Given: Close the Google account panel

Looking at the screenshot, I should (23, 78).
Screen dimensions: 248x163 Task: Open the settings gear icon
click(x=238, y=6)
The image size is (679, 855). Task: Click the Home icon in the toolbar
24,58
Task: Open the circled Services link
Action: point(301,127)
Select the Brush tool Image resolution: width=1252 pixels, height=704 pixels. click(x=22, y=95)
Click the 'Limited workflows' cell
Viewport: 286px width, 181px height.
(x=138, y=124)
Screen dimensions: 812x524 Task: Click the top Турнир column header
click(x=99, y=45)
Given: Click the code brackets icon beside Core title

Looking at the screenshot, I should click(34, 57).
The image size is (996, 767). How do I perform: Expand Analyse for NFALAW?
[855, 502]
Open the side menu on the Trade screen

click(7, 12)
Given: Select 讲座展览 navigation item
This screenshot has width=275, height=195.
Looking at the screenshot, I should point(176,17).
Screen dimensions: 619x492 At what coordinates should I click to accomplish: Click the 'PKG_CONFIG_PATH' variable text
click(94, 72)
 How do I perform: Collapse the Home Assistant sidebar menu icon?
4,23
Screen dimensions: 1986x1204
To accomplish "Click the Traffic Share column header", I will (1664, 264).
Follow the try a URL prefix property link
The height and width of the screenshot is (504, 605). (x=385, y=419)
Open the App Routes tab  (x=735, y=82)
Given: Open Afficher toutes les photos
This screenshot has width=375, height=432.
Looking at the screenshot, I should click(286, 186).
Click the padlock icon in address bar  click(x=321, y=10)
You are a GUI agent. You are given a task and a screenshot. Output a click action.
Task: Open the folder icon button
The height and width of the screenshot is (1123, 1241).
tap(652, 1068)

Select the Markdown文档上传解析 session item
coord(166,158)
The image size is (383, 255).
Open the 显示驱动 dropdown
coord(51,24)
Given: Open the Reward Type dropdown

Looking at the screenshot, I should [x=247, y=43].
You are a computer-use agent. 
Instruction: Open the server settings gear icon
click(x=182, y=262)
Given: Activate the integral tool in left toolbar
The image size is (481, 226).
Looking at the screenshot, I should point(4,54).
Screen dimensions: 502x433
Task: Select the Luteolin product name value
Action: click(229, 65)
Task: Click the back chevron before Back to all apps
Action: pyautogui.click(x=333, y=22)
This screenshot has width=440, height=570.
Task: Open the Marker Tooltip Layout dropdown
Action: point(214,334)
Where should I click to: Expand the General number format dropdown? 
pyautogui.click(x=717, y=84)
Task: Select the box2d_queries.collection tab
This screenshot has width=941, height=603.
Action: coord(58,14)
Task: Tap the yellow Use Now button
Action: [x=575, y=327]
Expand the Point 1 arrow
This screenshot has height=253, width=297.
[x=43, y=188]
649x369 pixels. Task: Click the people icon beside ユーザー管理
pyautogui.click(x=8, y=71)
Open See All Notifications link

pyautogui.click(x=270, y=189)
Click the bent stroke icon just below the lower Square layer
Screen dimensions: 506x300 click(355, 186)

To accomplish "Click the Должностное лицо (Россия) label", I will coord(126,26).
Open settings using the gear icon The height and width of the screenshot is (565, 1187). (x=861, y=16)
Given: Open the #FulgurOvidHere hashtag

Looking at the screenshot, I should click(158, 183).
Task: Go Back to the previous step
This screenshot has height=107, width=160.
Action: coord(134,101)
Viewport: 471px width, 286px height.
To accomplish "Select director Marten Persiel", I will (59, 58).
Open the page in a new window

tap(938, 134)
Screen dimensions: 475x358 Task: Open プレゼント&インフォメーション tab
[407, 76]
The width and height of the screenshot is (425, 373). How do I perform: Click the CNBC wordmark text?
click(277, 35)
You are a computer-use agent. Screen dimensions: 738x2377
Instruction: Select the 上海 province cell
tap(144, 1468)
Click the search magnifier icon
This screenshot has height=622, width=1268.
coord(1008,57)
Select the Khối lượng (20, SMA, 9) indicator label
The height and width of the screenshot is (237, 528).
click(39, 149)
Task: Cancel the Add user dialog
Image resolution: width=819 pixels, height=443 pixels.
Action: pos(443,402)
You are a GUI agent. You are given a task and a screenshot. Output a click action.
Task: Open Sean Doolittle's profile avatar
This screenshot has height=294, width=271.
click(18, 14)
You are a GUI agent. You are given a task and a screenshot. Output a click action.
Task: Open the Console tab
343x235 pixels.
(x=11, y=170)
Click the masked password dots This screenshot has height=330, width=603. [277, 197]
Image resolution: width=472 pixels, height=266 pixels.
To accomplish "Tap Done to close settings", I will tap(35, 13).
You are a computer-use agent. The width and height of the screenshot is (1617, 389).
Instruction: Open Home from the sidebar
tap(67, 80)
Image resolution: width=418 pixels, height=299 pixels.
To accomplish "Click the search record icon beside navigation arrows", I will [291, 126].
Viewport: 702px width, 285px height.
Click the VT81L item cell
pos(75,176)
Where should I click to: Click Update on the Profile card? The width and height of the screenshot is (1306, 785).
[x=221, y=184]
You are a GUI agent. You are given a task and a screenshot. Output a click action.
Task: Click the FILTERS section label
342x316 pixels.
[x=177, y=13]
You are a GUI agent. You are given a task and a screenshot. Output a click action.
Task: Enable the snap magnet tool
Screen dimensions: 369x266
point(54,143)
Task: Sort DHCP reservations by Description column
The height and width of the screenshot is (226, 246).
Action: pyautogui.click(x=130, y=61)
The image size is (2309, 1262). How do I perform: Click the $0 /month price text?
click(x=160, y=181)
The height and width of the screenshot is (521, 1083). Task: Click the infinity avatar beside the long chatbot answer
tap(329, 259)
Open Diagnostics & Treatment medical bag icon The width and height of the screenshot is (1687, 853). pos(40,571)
§ §
• **WHAT THIS TASK INVOLVES**
Restate every record exactly, leaving nothing out.

• **FINAL ANSWER**
Given: Close the Google account panel

Looking at the screenshot, I should (23, 78).
Screen dimensions: 248x163 Task: Open the settings gear icon
click(x=238, y=6)
The image size is (679, 855). Task: Click the Home icon in the toolbar
24,58
Task: Open the circled Services link
Action: point(301,127)
Select the Brush tool Image resolution: width=1252 pixels, height=704 pixels. click(x=22, y=95)
Click the 'Limited workflows' cell
Viewport: 286px width, 181px height.
(x=138, y=124)
Screen dimensions: 812x524 Task: Click the top Турнир column header
click(x=99, y=45)
Given: Click the code brackets icon beside Core title

Looking at the screenshot, I should click(34, 57).
The image size is (996, 767). How do I perform: Expand Analyse for NFALAW?
[855, 502]
Open the side menu on the Trade screen

click(7, 12)
Given: Select 讲座展览 navigation item
This screenshot has width=275, height=195.
Looking at the screenshot, I should point(176,17).
Screen dimensions: 619x492 At what coordinates should I click to accomplish: Click the 'PKG_CONFIG_PATH' variable text
click(94, 72)
 How do I perform: Collapse the Home Assistant sidebar menu icon?
4,23
Screen dimensions: 1986x1204
To accomplish "Click the Traffic Share column header", I will (1664, 264).
Follow the try a URL prefix property link
The height and width of the screenshot is (504, 605). (x=385, y=419)
Open the App Routes tab  (x=735, y=82)
Given: Open Afficher toutes les photos
This screenshot has width=375, height=432.
Looking at the screenshot, I should click(286, 186).
Click the padlock icon in address bar  click(x=321, y=10)
You are a GUI agent. You are given a task and a screenshot. Output a click action.
Task: Open the folder icon button
The height and width of the screenshot is (1123, 1241).
tap(652, 1068)

Select the Markdown文档上传解析 session item
coord(166,158)
The image size is (383, 255).
Open the 显示驱动 dropdown
coord(51,24)
Given: Open the Reward Type dropdown

Looking at the screenshot, I should [x=247, y=43].
You are a computer-use agent. 
Instruction: Open the server settings gear icon
click(x=182, y=262)
Given: Activate the integral tool in left toolbar
The image size is (481, 226).
Looking at the screenshot, I should point(4,54).
Screen dimensions: 502x433
Task: Select the Luteolin product name value
Action: click(229, 65)
Task: Click the back chevron before Back to all apps
Action: pyautogui.click(x=333, y=22)
This screenshot has width=440, height=570.
Task: Open the Marker Tooltip Layout dropdown
Action: point(214,334)
Where should I click to: Expand the General number format dropdown? 
pyautogui.click(x=717, y=84)
Task: Select the box2d_queries.collection tab
This screenshot has width=941, height=603.
Action: coord(58,14)
Task: Tap the yellow Use Now button
Action: [x=575, y=327]
Expand the Point 1 arrow
This screenshot has height=253, width=297.
[x=43, y=188]
649x369 pixels. Task: Click the people icon beside ユーザー管理
pyautogui.click(x=8, y=71)
Open See All Notifications link

pyautogui.click(x=270, y=189)
Click the bent stroke icon just below the lower Square layer
Screen dimensions: 506x300 click(355, 186)

To accomplish "Click the Должностное лицо (Россия) label", I will coord(126,26).
Open settings using the gear icon The height and width of the screenshot is (565, 1187). (x=861, y=16)
Given: Open the #FulgurOvidHere hashtag

Looking at the screenshot, I should click(158, 183).
Task: Go Back to the previous step
This screenshot has height=107, width=160.
Action: coord(134,101)
Viewport: 471px width, 286px height.
To accomplish "Select director Marten Persiel", I will (59, 58).
Open the page in a new window

tap(938, 134)
Screen dimensions: 475x358 Task: Open プレゼント&インフォメーション tab
[407, 76]
The width and height of the screenshot is (425, 373). How do I perform: Click the CNBC wordmark text?
click(277, 35)
You are a computer-use agent. Screen dimensions: 738x2377
Instruction: Select the 上海 province cell
tap(144, 1468)
Click the search magnifier icon
This screenshot has height=622, width=1268.
coord(1008,57)
Select the Khối lượng (20, SMA, 9) indicator label
The height and width of the screenshot is (237, 528).
click(39, 149)
Task: Cancel the Add user dialog
Image resolution: width=819 pixels, height=443 pixels.
Action: pos(443,402)
You are a GUI agent. You are given a task and a screenshot. Output a click action.
Task: Open Sean Doolittle's profile avatar
This screenshot has height=294, width=271.
click(18, 14)
You are a GUI agent. You are given a task and a screenshot. Output a click action.
Task: Open the Console tab
343x235 pixels.
(x=11, y=170)
Click the masked password dots This screenshot has height=330, width=603. [277, 197]
Image resolution: width=472 pixels, height=266 pixels.
To accomplish "Tap Done to close settings", I will tap(35, 13).
You are a computer-use agent. The width and height of the screenshot is (1617, 389).
Instruction: Open Home from the sidebar
tap(67, 80)
Image resolution: width=418 pixels, height=299 pixels.
To accomplish "Click the search record icon beside navigation arrows", I will [291, 126].
Viewport: 702px width, 285px height.
Click the VT81L item cell
pos(75,176)
Where should I click to: Click Update on the Profile card? The width and height of the screenshot is (1306, 785).
[x=221, y=184]
You are a GUI agent. You are given a task and a screenshot. Output a click action.
Task: Click the FILTERS section label
342x316 pixels.
[x=177, y=13]
You are a GUI agent. You are given a task and a screenshot. Output a click action.
Task: Enable the snap magnet tool
Screen dimensions: 369x266
point(54,143)
Task: Sort DHCP reservations by Description column
The height and width of the screenshot is (226, 246).
Action: pyautogui.click(x=130, y=61)
The image size is (2309, 1262). How do I perform: Click the $0 /month price text?
click(x=160, y=181)
The height and width of the screenshot is (521, 1083). Task: Click the infinity avatar beside the long chatbot answer
tap(329, 259)
Open Diagnostics & Treatment medical bag icon The width and height of the screenshot is (1687, 853). pos(40,571)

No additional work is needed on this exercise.